◆ Excerpted data:
▼

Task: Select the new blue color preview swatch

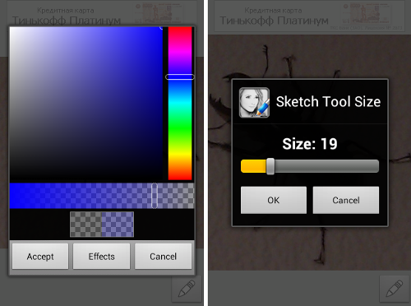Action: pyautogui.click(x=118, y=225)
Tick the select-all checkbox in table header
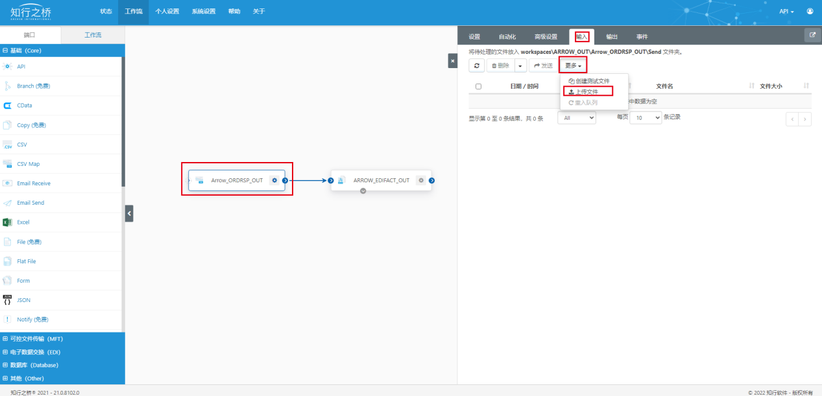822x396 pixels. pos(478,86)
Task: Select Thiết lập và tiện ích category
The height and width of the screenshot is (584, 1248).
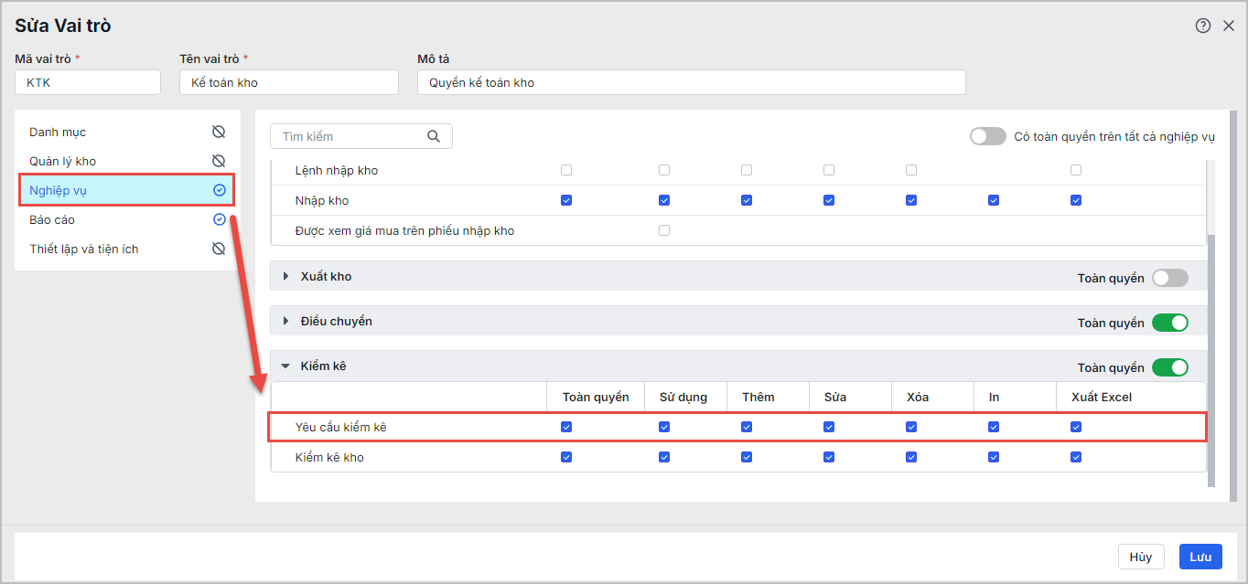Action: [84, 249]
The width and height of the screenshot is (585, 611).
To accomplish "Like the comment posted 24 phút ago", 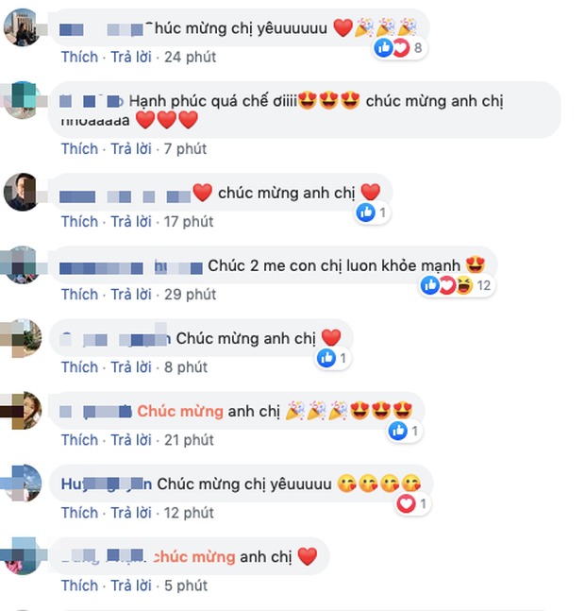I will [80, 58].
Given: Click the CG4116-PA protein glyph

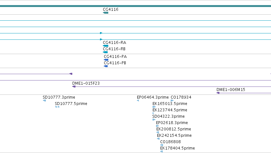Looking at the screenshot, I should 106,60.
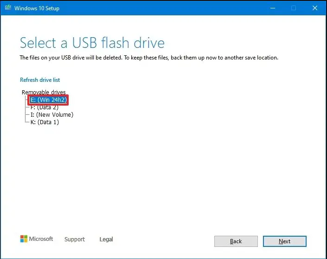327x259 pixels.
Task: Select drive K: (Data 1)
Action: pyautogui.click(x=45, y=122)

▲
▼

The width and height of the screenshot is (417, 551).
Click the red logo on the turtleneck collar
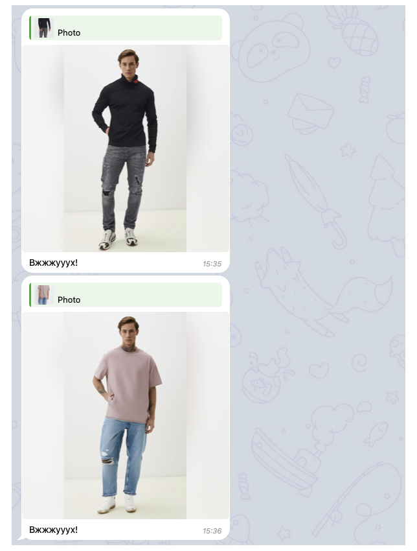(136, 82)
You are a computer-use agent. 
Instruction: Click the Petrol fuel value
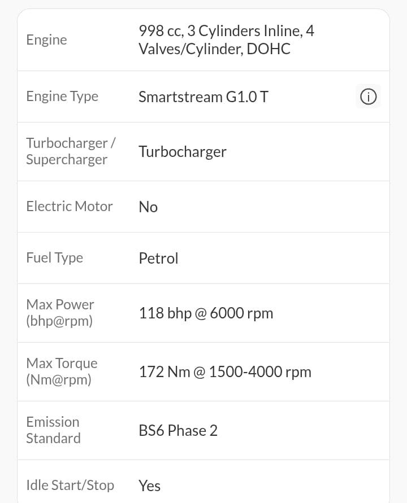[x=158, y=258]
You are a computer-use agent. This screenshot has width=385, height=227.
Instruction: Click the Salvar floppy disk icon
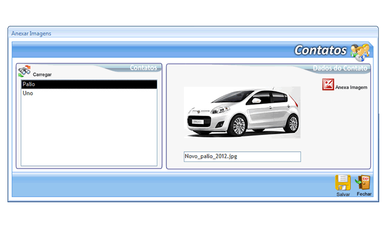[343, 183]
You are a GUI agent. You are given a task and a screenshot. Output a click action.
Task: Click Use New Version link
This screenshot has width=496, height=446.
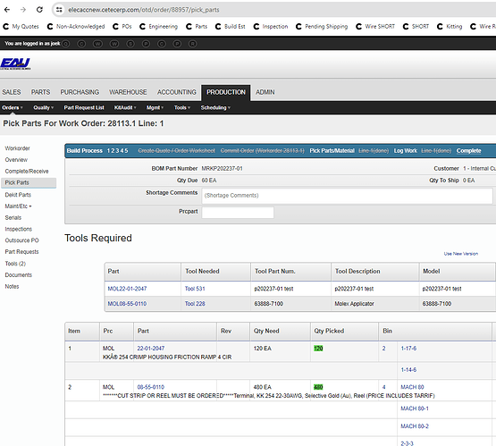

▲
▼

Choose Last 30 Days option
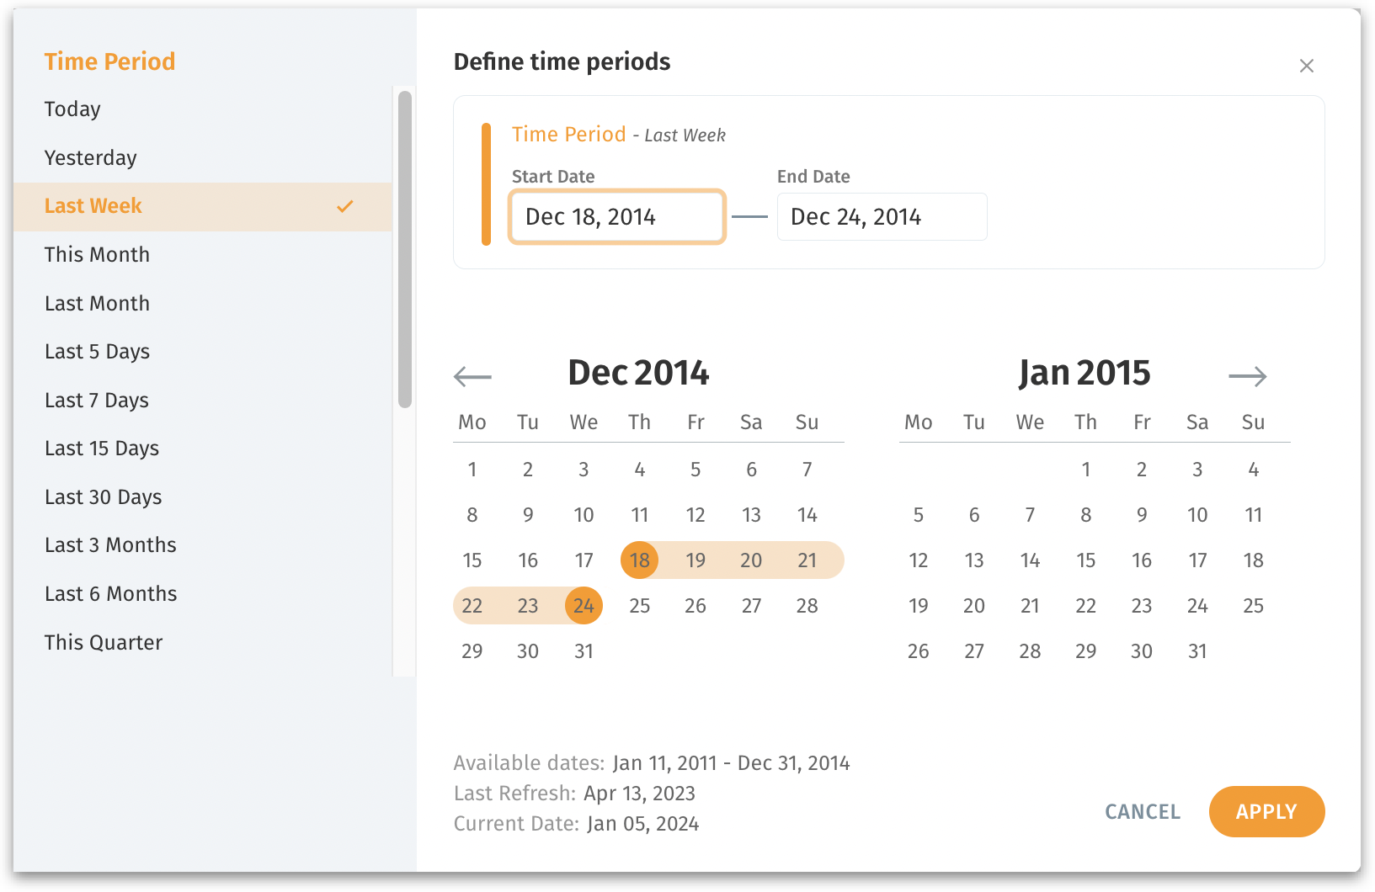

▲

◆ What to work on:
The lines to set down run from the line with "The width and height of the screenshot is (417, 551)." up to and including the line with "This screenshot has width=496, height=446." in the entries above. Reproduce them exactly, with no pictures.

◆ Task result:
The width and height of the screenshot is (417, 551).
Click the red logo on the turtleneck collar
(136, 82)
You are a computer-use agent. 
Instruction: Click the Petrol fuel value
[x=158, y=258]
You are a computer-use agent. This screenshot has width=385, height=227.
Instruction: Click the Salvar floppy disk icon
[343, 183]
You are a GUI agent. You are given a task and a screenshot. Output a click action.
Task: Click Use New Version link
This screenshot has width=496, height=446.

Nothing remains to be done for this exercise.